>> start Record list

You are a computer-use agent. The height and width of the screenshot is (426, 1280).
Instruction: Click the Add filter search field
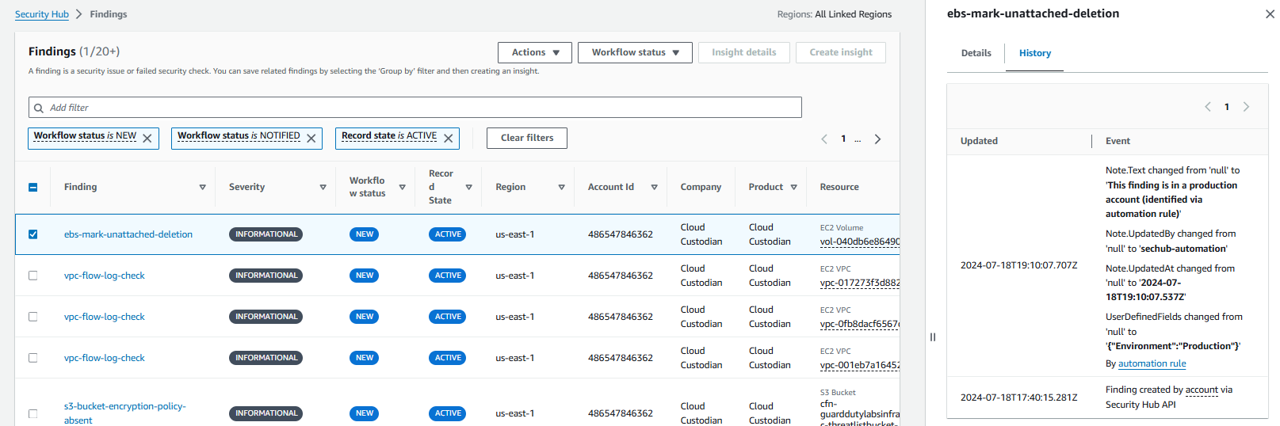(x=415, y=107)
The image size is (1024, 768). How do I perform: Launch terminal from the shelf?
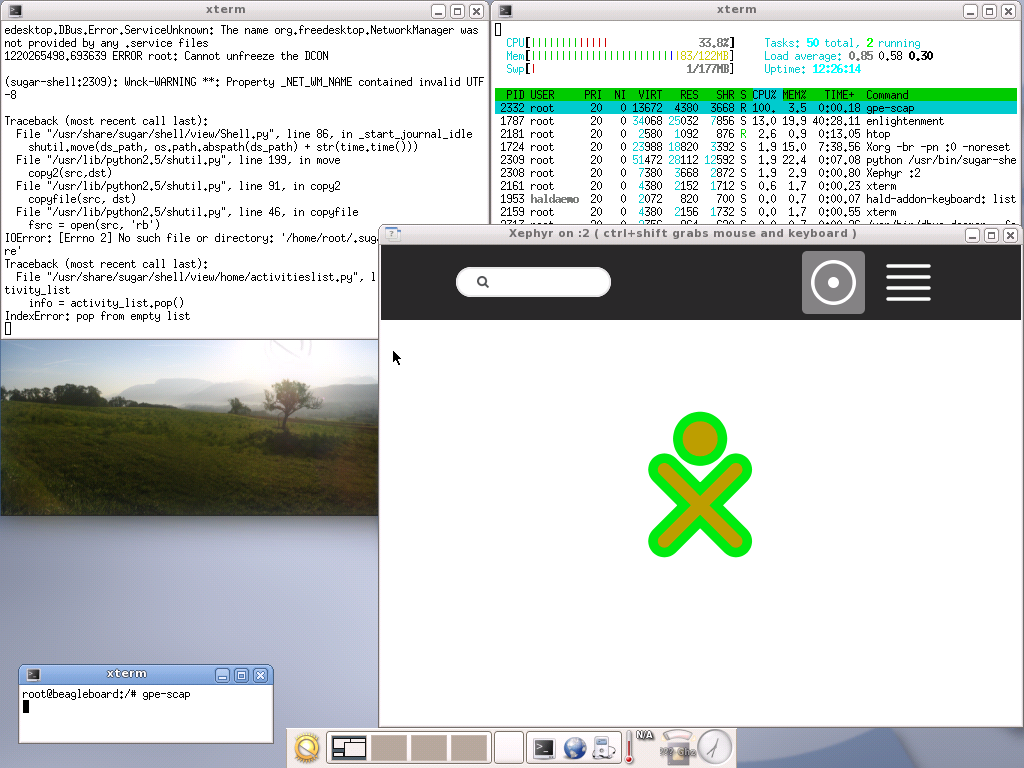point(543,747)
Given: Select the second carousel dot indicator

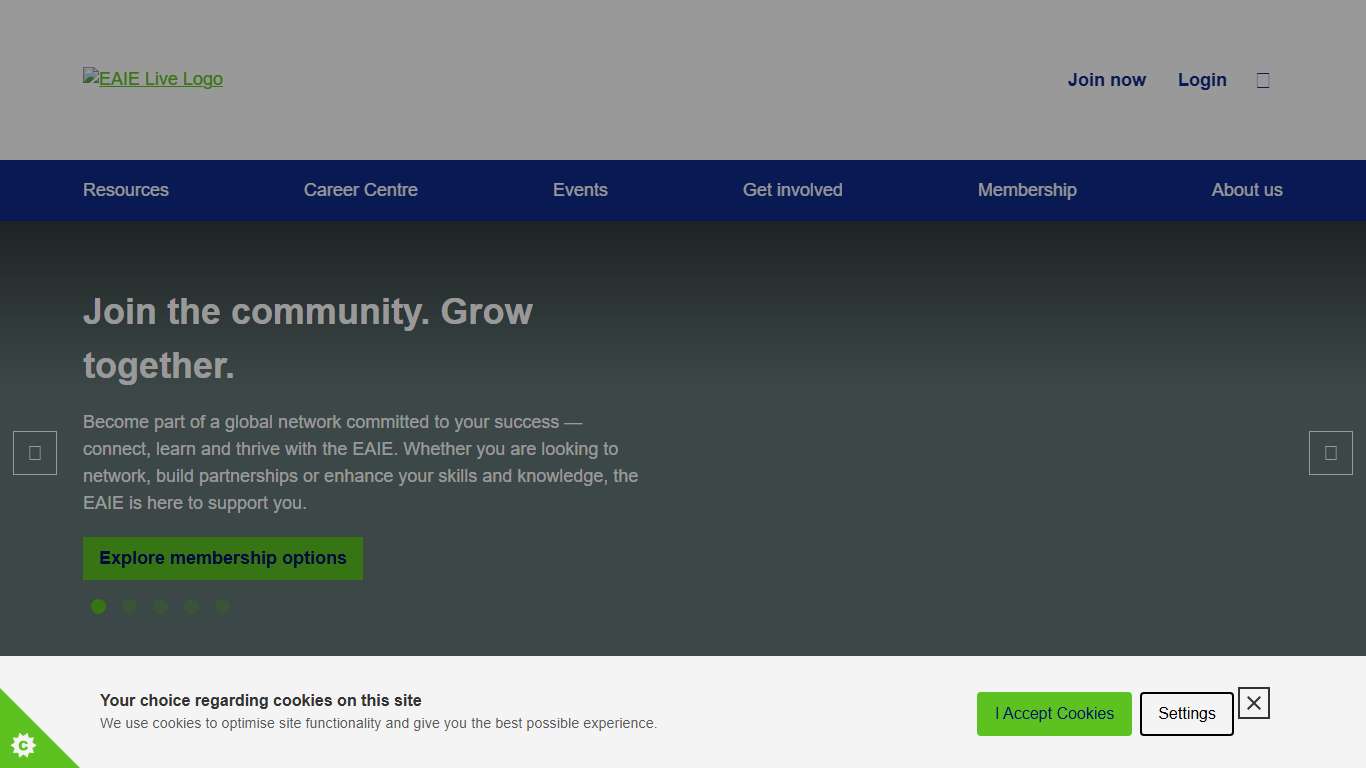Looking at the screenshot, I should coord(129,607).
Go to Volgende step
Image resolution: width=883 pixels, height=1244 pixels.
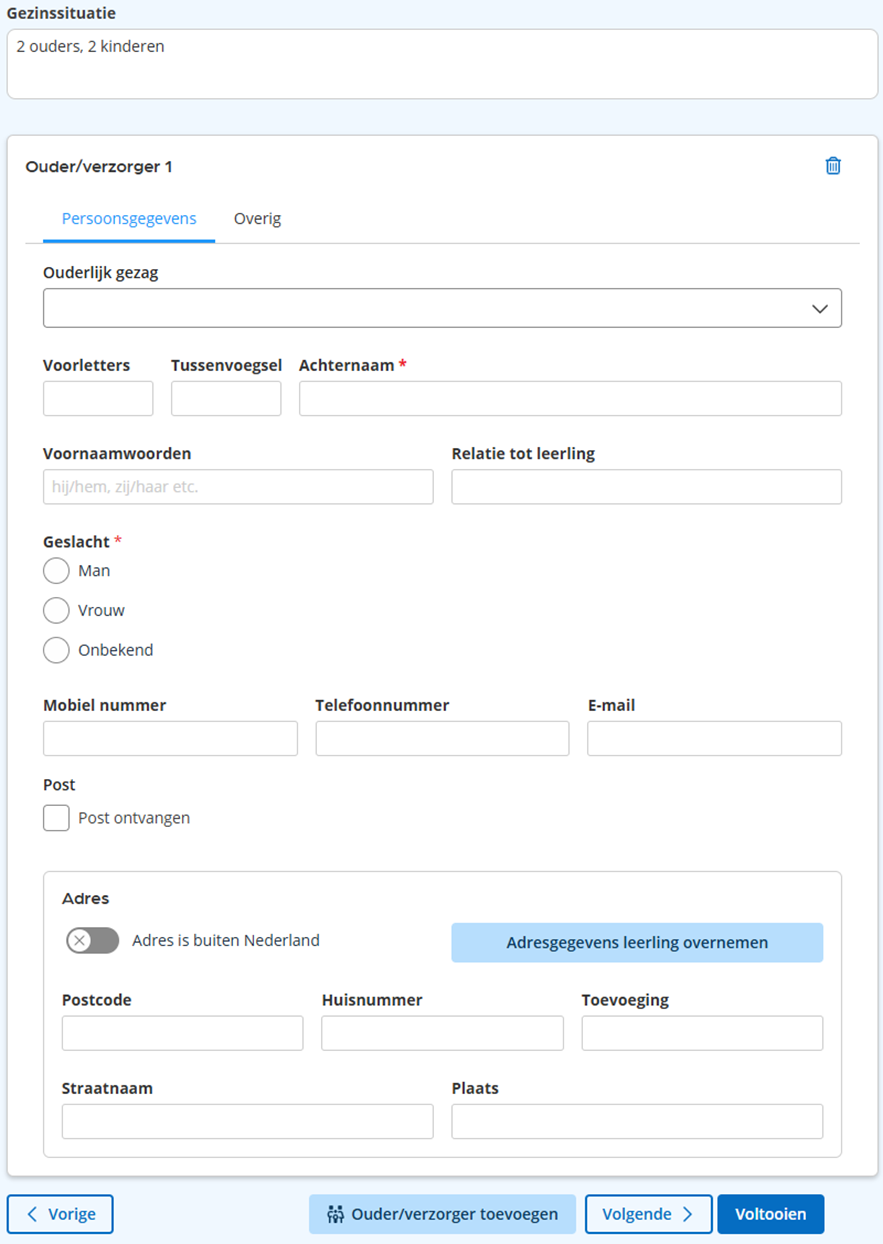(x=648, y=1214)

>> end Record list
>> start Record list

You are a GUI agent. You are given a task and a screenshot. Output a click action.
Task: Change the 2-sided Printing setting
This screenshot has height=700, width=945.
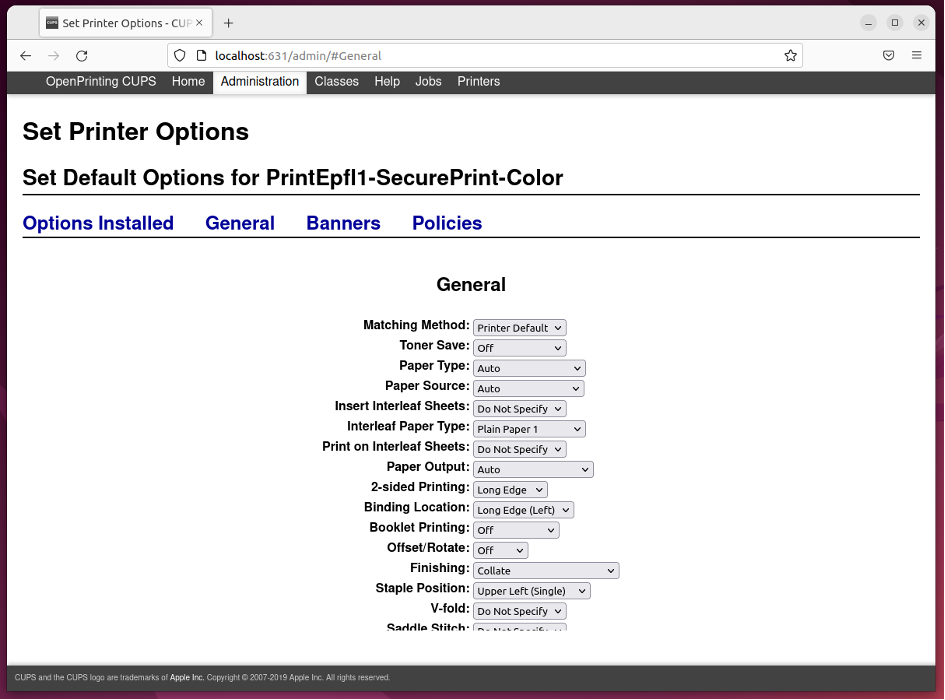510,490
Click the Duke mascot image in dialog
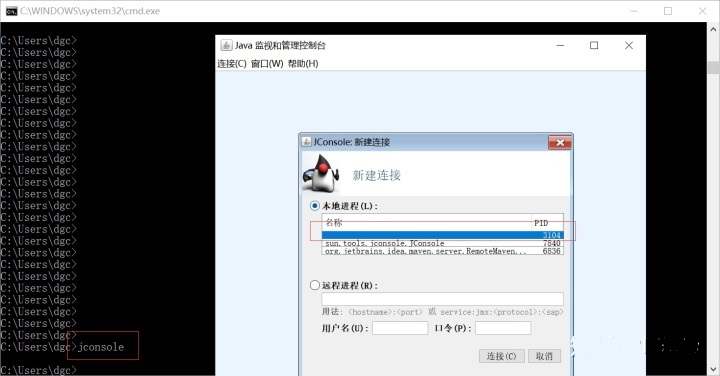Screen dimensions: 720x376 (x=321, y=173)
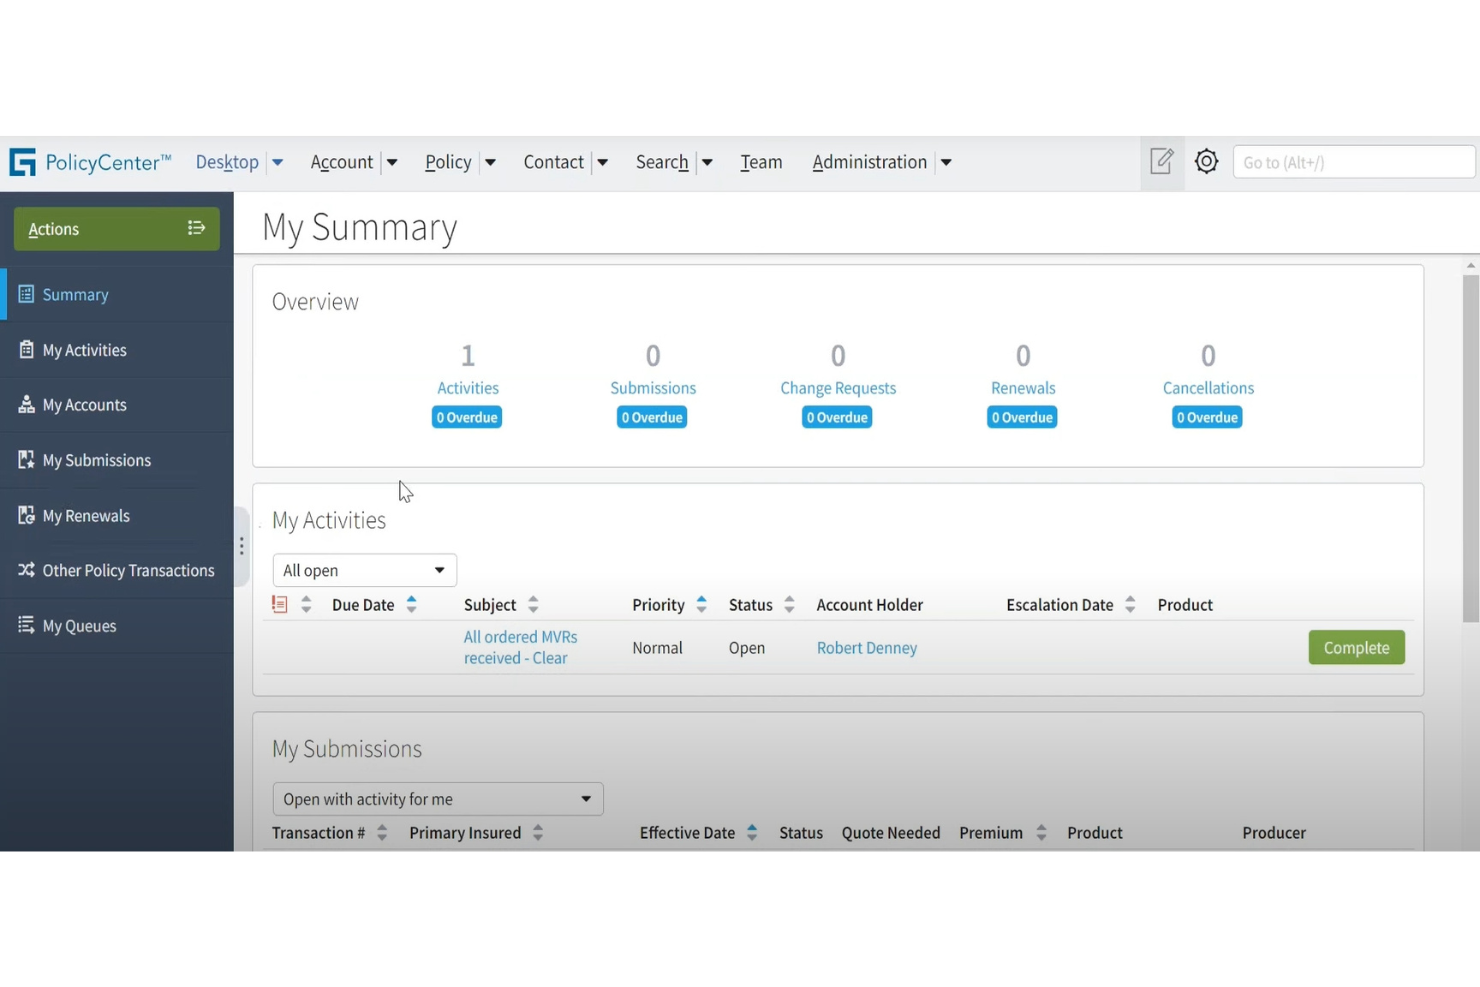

>> end Record list

*Work instructions*:
Rewrite the part of the items that opens with the line containing "You are a computer-use" and closes with the line containing "point(543,747)", swapping "shelf" for "dock" and leaving everything else unchanged. Omit the pictures from your answer.

*Full output*:
You are a computer-use agent. The height and width of the screenshot is (426, 1280).
Instruction: Click the Add filter search field
(x=415, y=107)
The image size is (1024, 768). How do I perform: Launch terminal from the dock?
point(543,747)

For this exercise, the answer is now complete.